The value proposition solves a real problem in data infrastructure. One catalog. OAuth2-based access control. Spark, Trino, Flink, and anything else that speaks the Iceberg REST spec can share tables without tight coupling to a specific metastore. It’s the kind of component that makes multi-engine lakehouse architectures actually practical.

Polaris was built to be cloud-native, and one of its most powerful features is credential vending: the ability to issue temporary, scoped S3 credentials to clients via AWS STS. Everpure® FlashBlade® supports STS however it doesn’t implement the AssumeRole API call, instead favoring AssumeRoleWithWebIdentity and AssumeRoleWithSAML. This means credential vending isn’t available for Apache Polaris as of this writing, but the rest of the catalog works well on FlashBlade once you configure static credentials correctly.

This blog walks through how we got Polaris running on FlashBlade with Spark and Trino, what credential vending does (and what you can do without it), and the configuration details that make it all work.

Credential Vending 101

To understand the configuration, it helps to understand what Polaris is doing when it “vends credentials.”

In a cloud-native deployment on AWS, the flow works like this: A client (say, Spark) authenticates to Polaris via OAuth2 and requests access to a table.
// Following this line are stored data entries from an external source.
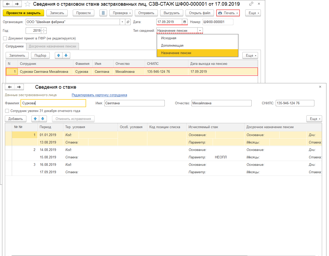Check 'Сотрудник уволен 31 декабря' checkbox
329x256 pixels.
7,111
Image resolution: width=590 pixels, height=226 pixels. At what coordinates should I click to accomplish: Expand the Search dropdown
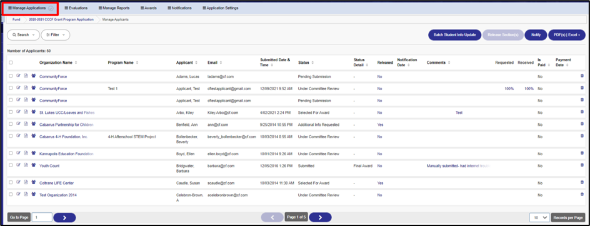[23, 34]
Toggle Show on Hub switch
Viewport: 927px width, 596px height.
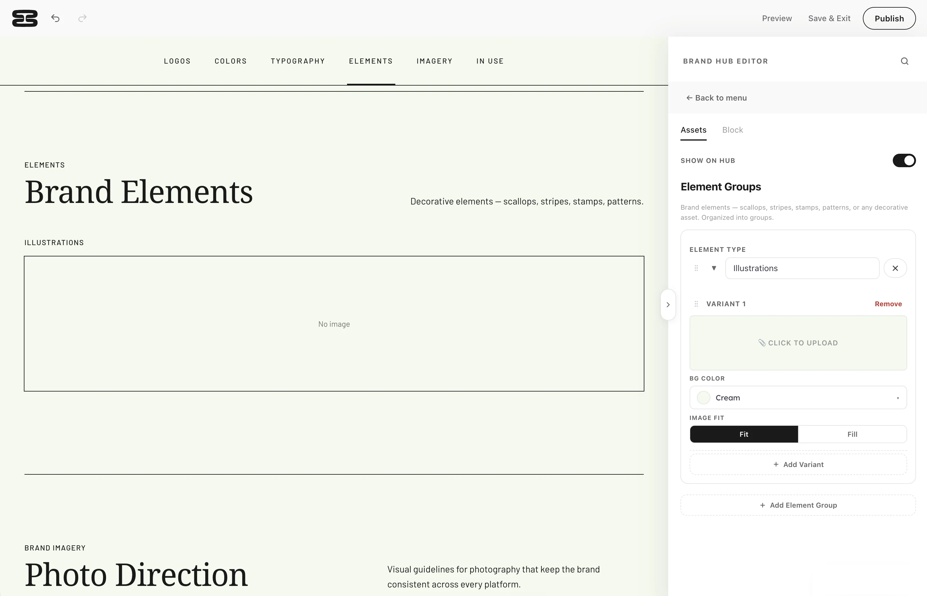click(x=904, y=161)
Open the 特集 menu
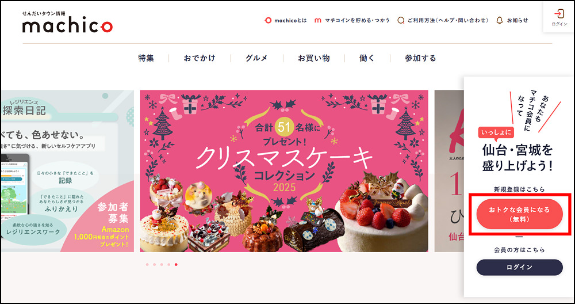575x304 pixels. 146,58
Polaris calls AWS STS AssumeRole to generate temporary, scoped credentials that only allow access to the specific S3 paths that the table occupies. It hands those credentials back to the client. The client uses them to read and write data directly to S3, with no long-lived keys floating around and no over-privileged access.

This is genuinely excellent security design. The limitation is that Polaris specifically uses the AssumeRole API, which is the simplest STS flow but also the most AWS-centric.

FlashBlade supports STS through federation-based flows: AssumeRoleWithSAML and AssumeRoleWithWebIdentity (OIDC). These allow FlashBlade to integrate with external identity providers like Okta, Microsoft Entra ID, and Active Directory, which is often a fit for enterprise environments where security teams already manage identity centrally. For more details, see the EverpureObject Identity Federation documentation (Pure1® login required). But because Polaris hardcodes the AssumeRole path, it cannot use FlashBlade STS implementation today.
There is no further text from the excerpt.